By Thomas C. Lehman, PhD; Heather K. Bridwell; and Jennifer M. Roark
Validation is a multistep process with USP regulatory guidelines at each step
Editor’s Note: This article is the second in a three-part series on method validation. Part three will focus on large-molecule applications.
A risk-based approach to method validation takes into consideration the phase of drug development when determining the level of validation necessary to show that the method is suitable for its intended use. Both the United States Pharmacopeia (USP <1225>) and the International Conference on Harmonisation (ICH Q2[R1] and Q3B[R2]) specify the validation elements required by method type, focusing mainly on the validation of chromatographic methods.1-3
These same principles are applied to the validation of non-chromatographic methods such as those used to determine pH, moisture, or inorganics. Although each generic validation element is defined in these documents, method type and drug-specific factors, as well as phase of drug development, must be considered when designing the validation experiments for a given small-molecule method.4
For every phase of product development, the analytical method must demonstrate specificity. The method must have the ability to unambiguously assess the analyte of interest while in the presence of all expected components, which may consist of degradants, excipients/sample matrix, and sample blank peaks. The sample blank peaks may be attributed to things such as reagents or filters used during the sample preparation.
For identification tests, discrimination of the method should be demonstrated by obtaining positive results for samples containing the analyte and negative results for samples not containing the analyte. The method must be able to differentiate between the analyte of interest and compounds with a similar chemical structure that may be present. For a high performance liquid chromatography (HPLC) identification test, peak purity evaluation should be used to assess the homogeneity of the peak corresponding to the analyte of interest.
For assay/related substances methods, the active peak should be adequately resolved from all impurity/degradant peaks, placebo peaks, and sample blank peaks. Resolution from impurity peaks could be assessed by analyzing a spiked solution with all known available impurities present or by injecting individual impurities and comparing retention to that of the active. Placebo and sample matrix components should be analyzed without the active present in order to identify possible interferences.
If syringe filters are to be used to clarify sample solutions, an aliquot of filtered sample diluent should be analyzed for potential interferences. If the impurities/degradants are unknown or unavailable, forced degradation studies should be performed. Forced degradation studies of the active pharmaceutical ingredient (API) and finished product, using either peak purity analysis or a mass spectral evaluation, should be performed to assess resolution from potential degradant products.

──────

- [Exercise directions] Reproduce the passage of the method validation article starting at "For assay/related substances" and ending at "identify possible interferences.". The data after this point has no connection to the method validation article.

- [Data]

──────

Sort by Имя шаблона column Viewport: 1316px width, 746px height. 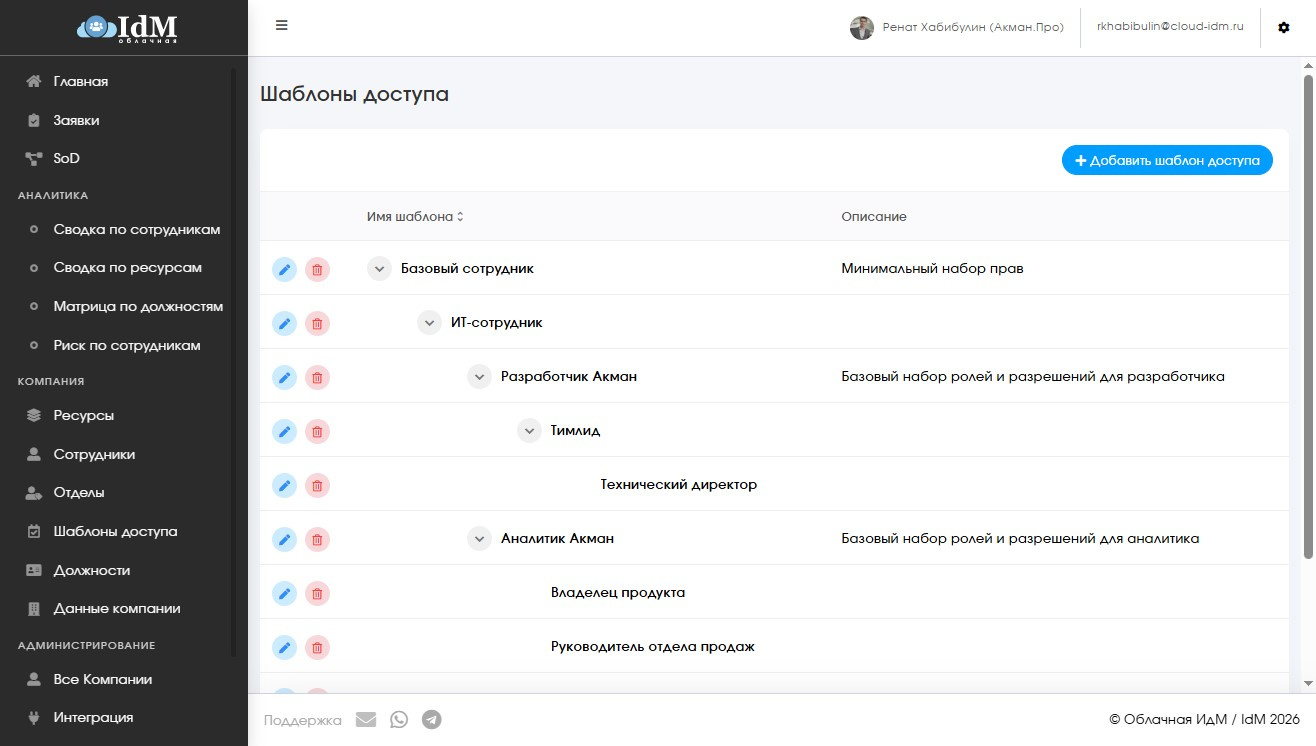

──────

- [The answer]
For assay/related substances methods, the active peak should be adequately resolved from all impurity/degradant peaks, placebo peaks, and sample blank peaks. Resolution from impurity peaks could be assessed by analyzing a spiked solution with all known available impurities present or by injecting individual impurities and comparing retention to that of the active. Placebo and sample matrix components should be analyzed without the active present in order to identify possible interferences.